President Lee Jae-myung committed roughly 1,350 trillion won across chips, data centres and robots.
That is close to 5% of the country's entire 2024 economic output, mostly corporate money.
The catch nobody is pricing in: the power and water needed do not exist yet.
While everyone argues about which model is smartest, South Korea placed the largest hardware bet in the AI era.
The numbers

On June 29, President Lee Jae-myung announced a ten-year plan at a televised event, flanked by the heads of Samsung and SK Group, whom he called national heroes. The total runs to roughly 1,350 trillion won, about $880 billion, which is close to five percent of the nation's entire 2024 economic output.

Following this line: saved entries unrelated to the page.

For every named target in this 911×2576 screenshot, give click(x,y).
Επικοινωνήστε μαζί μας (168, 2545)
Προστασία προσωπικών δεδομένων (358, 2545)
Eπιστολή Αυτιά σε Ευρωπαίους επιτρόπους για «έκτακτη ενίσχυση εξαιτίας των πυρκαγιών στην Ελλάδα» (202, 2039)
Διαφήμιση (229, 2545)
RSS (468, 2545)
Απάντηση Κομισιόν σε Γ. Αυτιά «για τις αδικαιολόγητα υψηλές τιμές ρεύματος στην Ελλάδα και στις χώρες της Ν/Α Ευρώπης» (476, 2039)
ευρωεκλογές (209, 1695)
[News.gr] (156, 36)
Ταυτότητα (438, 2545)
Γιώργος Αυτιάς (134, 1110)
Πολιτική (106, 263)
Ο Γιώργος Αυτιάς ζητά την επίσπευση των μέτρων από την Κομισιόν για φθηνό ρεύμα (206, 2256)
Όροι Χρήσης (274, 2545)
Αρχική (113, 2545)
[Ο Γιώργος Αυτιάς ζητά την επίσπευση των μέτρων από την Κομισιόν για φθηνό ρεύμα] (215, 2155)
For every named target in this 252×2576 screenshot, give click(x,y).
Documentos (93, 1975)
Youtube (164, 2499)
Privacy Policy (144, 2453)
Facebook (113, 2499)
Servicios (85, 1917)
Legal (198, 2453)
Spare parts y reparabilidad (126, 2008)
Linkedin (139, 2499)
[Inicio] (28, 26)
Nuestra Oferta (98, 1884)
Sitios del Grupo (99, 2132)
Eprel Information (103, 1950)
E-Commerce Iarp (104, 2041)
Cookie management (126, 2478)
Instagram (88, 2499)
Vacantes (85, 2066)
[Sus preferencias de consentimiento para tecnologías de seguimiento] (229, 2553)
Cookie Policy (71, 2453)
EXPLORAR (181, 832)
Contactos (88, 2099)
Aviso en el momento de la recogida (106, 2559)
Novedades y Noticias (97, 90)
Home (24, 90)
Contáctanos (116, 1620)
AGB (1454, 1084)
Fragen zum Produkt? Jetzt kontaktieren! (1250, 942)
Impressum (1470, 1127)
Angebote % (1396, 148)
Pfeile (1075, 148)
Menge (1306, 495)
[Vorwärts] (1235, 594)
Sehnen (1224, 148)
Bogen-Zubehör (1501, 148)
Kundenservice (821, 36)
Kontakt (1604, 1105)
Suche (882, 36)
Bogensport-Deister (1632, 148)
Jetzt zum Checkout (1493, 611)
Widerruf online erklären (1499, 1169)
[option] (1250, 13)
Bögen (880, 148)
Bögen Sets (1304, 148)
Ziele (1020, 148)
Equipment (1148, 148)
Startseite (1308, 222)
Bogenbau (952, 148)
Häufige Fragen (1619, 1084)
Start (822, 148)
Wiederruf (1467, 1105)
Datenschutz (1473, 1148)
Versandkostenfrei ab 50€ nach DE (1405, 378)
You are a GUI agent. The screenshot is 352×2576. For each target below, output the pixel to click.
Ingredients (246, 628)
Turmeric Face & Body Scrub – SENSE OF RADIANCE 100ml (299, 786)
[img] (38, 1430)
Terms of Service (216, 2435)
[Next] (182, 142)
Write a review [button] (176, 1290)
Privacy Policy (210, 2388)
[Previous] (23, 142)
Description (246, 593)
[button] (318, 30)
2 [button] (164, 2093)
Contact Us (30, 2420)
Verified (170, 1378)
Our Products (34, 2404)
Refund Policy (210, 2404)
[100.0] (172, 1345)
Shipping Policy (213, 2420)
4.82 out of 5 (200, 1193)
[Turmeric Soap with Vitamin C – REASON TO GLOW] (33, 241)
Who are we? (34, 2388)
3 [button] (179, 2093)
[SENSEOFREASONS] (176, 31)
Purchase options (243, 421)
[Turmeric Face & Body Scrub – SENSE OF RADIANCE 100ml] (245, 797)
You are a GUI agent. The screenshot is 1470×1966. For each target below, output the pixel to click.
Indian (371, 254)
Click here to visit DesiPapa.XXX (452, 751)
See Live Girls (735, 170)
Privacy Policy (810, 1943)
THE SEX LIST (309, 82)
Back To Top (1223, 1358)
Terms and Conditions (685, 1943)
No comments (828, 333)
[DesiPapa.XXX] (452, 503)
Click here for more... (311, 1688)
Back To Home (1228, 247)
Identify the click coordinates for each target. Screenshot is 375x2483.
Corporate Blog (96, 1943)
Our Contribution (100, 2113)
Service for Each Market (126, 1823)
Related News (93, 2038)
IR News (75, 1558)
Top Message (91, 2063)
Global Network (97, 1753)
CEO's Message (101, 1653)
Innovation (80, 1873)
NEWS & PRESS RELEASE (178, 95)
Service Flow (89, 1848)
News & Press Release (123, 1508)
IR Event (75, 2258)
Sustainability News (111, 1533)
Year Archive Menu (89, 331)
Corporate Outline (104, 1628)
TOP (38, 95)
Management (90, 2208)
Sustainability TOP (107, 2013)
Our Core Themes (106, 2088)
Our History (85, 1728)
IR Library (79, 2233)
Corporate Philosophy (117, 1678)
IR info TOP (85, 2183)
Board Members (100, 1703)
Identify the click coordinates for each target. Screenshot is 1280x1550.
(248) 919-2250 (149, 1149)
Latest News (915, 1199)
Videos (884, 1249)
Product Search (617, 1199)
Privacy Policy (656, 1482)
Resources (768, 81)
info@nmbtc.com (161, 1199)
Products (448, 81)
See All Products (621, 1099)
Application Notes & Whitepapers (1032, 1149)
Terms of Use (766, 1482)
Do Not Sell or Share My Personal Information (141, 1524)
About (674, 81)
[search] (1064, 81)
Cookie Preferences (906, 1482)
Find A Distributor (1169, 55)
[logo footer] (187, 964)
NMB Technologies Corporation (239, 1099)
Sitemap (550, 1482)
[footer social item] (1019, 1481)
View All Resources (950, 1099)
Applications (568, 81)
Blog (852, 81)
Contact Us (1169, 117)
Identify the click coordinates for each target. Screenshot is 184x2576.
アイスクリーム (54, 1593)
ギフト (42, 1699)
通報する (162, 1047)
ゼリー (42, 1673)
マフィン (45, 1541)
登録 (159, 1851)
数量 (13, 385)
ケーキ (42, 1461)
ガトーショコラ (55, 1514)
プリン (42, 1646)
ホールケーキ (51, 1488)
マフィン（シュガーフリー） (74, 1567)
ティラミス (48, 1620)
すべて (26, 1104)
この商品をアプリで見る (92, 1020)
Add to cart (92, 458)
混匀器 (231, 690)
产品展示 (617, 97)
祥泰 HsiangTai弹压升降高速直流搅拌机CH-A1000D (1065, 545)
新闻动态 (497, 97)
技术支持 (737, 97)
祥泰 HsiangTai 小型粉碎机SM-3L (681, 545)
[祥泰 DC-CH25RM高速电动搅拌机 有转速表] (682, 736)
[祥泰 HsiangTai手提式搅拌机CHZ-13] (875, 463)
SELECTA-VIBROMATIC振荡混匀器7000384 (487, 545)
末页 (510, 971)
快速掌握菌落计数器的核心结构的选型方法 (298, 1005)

It splits three ways. Samsung Group and SK Group will each build two chipmaking plants in the southwest, with total investment of 800 trillion won, to double memory output within five years.
SK Group, GS Group and Naver will spend 550 trillion won on AI data centres, targeting 8.4 gigawatts of capacity by 2029 and another 10 gigawatts by 2035. The third pillar is physical AI, with a goal to grow South Korea's share of the global humanoid market from 1% to 20% by 2028.
Bloomberg's coverage of the announcement:
The problem underneath the press release
Here is what the celebration skipped. Samsung and SK hynix have pulled fab completion dates forward by as much as 12 years, while the transmission lines and water pipelines that those fabs depend on remain years behind. The Yongin megacluster alone is estimated to require 15 to 16 GW at full operation.
Water is worse. A large memory fab consumes upwards of 100,000 tons of water per day, and the Yongin national complex is projected to need around 800,000 tons per day once fully built. The stopgap is six LNG plants inside the complex, which the ruling party's own carbon-neutrality committee wants cancelled, since both chipmakers hold commitments to reach 100% renewable electricity by 2050.
The financing carries its own risk. The plan rides a price surge, with commodity DRAM up around 90% in the first quarter and 50% to 60% in the second. A plan financed by a price surge inherits the risk that the surge does not last until the fabs it funds come online, and Bank of America notes the cluster will not produce meaningful output until 2033 at the earliest.
Markets noticed. Samsung shares fell around 5% after the announcement and SK Hynix dropped over 7% in five days on oversupply worries. Lee's line was simple: speed is the only way to survive.